Holmes has pleaded not guilty to 24 counts of murder and 140 counts of attempted murder by reason of insanity in the shootings

Advertisement
Image
Credit: RJ Sangosti/The Denver Post/Getty

In his closing arguments Tuesday, District Attorney George Brauchler emphasized that James Holmes was “sane” when he opened fire in an Aurora, Colorado, movie theater, leaving 12 people dead and injuring 70 more in July of 2012.

Holmes has pleaded not guilty to 24 counts of murder and 140 counts of attempted murder by reason of insanity in the shootings. He’s also charged with possession of explosives.

Brauchler began by urging jurors not to confuse mental disease with someone who rejects society’s norms. He went on to point to a number of instances before, during and after Holmes’ assault on the theater that showed the 27-year-old was not mentally impaired.

First, he noted that people who knew Holmes never saw any indication that he was insane prior to the attack. Brauchler added that Holmes took steps to prevent his victims from leaving the theater, showing forethought.

“He purchases tickets just like everybody else,” Brauchler said. “He wants everybody at the theater to see him as no threat.”

And after the shootings, Holmes realized that he was going to be caught, Brauchler said. So he surrendered. “You know what he’s concerned about?” Brauchler said. “Him getting shot. He doesn’t want to get shot or hurt. It’s all about him.”

Brauchler also pointed to Holmes’ booby-trapped apartment, which he had rigged to explode, as a sign that Holmes tried to create a distraction, diverting police resources from the theater, just four miles away.

“He plans for contingencies,” Brauchler told the court.

The defense has argued that Holmes was mentally ill when he acted three years ago. “I find no non-psychotic reasons for [the shootings],” Dr. Raquel Gur testified last week. Brauchler questioned her credibility at the time, noting that she never followed up on Holmes’ alleged hallucinations.

In his closing arguments, he also attacked Gur for not videotaping her interviews with Holmes and misusing his quotes. “We need facts, not essence,” he said.

Brauchler noted that two court-appointed psychiatrists both concluded that Holmes was legally sane at the time of the shooting.

“He is sane,” Brauchler emphasized towards the end of his closing arguments. “And he was on the 19th and 20th of July.”

He repeated: “Sane. Sane Reject this claim that he couldn’t form the intent to murder.”

“That guy was sane beyond a reasonable doubt,” he concluded, “and he needs to be held accountable for what he did.”

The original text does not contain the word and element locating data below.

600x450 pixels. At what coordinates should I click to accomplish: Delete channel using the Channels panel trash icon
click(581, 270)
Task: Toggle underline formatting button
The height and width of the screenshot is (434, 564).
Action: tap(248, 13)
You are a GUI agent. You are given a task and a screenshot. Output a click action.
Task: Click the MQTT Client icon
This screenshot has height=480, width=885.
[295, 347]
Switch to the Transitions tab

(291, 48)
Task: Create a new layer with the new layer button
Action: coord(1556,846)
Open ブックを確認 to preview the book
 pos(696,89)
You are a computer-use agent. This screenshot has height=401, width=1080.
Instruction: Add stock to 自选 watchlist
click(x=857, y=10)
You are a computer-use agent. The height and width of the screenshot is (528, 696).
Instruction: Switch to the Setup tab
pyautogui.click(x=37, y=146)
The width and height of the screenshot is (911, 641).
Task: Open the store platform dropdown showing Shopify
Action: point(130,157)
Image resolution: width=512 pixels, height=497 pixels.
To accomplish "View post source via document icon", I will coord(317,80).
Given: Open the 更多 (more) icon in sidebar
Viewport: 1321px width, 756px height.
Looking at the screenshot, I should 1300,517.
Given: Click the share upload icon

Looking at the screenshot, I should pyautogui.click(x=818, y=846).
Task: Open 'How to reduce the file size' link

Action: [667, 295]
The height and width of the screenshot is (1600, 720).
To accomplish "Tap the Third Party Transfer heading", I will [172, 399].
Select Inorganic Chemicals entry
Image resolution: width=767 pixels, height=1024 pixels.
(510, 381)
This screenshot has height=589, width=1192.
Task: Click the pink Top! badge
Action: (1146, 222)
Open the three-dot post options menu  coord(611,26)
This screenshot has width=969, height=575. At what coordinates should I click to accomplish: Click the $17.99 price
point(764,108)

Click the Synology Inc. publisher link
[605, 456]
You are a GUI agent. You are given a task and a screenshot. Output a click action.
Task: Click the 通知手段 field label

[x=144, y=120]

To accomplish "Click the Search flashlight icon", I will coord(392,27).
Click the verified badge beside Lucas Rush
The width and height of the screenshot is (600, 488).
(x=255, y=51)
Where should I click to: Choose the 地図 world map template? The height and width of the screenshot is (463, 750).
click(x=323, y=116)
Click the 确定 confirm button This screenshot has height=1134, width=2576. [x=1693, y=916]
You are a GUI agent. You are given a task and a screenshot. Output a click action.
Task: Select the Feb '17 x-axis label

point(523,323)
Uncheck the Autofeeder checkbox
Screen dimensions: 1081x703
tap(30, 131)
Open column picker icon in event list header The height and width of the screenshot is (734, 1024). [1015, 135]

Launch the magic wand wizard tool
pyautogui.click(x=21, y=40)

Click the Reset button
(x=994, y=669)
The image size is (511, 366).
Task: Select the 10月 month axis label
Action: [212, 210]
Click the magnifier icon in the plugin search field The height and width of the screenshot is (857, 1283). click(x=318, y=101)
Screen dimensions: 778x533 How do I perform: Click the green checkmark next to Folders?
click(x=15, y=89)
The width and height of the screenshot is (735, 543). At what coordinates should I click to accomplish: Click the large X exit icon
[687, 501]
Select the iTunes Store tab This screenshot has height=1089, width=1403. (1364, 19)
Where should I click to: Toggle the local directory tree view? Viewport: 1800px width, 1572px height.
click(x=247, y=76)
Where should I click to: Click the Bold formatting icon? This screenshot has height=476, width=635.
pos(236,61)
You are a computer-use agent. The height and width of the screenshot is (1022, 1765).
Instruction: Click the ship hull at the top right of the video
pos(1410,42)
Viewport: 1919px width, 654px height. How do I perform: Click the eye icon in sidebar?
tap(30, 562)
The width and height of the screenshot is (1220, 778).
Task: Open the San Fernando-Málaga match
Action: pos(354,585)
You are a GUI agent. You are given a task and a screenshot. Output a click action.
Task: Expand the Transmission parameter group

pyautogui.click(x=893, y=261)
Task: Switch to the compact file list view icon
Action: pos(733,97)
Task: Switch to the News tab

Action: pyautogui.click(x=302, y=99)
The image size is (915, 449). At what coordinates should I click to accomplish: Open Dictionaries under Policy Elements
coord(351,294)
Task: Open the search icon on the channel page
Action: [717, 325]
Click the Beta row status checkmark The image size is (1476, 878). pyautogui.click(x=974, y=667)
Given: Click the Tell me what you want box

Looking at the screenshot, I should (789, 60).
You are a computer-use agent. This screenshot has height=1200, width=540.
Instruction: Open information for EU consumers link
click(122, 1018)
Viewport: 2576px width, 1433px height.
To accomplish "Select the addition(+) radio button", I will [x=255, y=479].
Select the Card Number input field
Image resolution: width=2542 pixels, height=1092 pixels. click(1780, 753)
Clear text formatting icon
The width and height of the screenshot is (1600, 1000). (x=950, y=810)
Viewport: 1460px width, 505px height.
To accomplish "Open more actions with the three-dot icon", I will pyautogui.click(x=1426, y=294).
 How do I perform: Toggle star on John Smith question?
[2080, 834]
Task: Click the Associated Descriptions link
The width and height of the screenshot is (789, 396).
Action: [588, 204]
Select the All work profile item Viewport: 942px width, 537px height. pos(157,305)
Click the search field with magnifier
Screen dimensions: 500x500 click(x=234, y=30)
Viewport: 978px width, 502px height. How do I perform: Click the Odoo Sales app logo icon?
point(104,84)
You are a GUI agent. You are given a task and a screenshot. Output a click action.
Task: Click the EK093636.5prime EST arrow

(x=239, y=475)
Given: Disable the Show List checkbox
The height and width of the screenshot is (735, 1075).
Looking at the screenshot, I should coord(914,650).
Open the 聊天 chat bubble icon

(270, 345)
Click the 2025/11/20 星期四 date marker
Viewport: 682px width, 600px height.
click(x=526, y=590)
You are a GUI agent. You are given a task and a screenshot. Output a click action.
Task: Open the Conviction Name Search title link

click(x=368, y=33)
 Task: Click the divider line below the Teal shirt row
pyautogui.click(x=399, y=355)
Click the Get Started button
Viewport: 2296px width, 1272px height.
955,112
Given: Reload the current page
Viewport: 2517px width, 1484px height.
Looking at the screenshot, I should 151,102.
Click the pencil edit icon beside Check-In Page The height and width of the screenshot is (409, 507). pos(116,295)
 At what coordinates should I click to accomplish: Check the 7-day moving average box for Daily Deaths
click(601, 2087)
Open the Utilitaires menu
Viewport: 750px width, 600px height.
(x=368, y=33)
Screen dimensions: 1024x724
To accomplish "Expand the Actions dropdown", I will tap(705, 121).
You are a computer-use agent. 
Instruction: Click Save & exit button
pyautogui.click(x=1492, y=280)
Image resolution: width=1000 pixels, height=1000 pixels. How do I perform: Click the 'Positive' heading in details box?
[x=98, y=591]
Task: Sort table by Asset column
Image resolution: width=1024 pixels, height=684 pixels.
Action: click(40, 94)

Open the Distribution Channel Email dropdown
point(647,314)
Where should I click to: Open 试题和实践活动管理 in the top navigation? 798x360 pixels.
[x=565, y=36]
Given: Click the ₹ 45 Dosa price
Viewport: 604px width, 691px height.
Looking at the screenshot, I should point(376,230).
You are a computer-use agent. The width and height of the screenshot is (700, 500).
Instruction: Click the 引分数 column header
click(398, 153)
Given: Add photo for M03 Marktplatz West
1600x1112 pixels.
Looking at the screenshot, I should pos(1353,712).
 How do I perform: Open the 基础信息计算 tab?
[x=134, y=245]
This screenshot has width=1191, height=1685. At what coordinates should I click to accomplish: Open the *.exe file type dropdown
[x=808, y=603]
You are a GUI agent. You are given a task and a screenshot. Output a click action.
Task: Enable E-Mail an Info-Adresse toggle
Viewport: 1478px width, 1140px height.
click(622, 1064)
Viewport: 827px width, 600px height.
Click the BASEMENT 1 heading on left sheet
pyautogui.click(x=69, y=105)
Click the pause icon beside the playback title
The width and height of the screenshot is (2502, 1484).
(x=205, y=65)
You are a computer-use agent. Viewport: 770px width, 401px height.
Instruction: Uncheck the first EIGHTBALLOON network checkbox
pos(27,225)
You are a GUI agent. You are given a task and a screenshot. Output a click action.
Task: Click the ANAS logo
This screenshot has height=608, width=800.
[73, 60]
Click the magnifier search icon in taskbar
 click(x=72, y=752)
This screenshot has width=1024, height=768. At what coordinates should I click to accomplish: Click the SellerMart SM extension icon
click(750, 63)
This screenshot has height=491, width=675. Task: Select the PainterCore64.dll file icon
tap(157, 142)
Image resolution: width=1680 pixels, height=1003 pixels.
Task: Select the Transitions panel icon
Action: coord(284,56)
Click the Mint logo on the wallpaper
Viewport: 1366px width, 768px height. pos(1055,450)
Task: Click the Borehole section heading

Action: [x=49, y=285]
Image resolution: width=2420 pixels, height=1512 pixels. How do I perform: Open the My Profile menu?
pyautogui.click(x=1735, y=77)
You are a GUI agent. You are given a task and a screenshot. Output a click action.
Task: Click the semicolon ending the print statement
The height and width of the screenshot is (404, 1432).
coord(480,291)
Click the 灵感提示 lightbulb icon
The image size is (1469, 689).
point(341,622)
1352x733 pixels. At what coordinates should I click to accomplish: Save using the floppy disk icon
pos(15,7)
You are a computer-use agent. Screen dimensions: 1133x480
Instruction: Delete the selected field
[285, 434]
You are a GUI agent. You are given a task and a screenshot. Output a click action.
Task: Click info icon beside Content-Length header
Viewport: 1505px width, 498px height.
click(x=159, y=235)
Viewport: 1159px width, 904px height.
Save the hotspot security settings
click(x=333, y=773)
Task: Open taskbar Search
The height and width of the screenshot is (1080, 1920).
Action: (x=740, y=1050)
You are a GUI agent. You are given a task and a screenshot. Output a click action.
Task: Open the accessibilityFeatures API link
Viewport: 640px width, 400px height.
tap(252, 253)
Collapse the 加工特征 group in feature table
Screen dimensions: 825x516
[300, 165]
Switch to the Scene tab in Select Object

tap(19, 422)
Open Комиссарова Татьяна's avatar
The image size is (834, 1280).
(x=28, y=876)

The Defense Makes a Final Plea

But defense attorney Daniel King disputed this and asked the jury to consider Holmes’ insanity plea. “We in this country seem to be in denial about mental illness,” King said in his closing arguments.

He went on to say that this must change. “This is the place and the time is now,” he said. “And it’s going to take strength.”

King argued that the existence of a mental defect has been proven beyond a doubt. “That mental illness affected his thoughts,” he said. “All the experts have said that that must be taken into consideration.”

He then spoke about Holmes’ family history. “Mr. Holmes is genetically loaded for psychotic mental illness,” said King. “Both of his grandfathers were hospitalized for psychotic mental illnesses.”

He added: “We know for a fact that his aunt was diagnosed some 30 years ago with schizophrenia.”

Earlier, Brauchler insisted that having a mental illness does not mean that Holmes should be considered legally insane.

If convicted, Holmes faces the death penalty.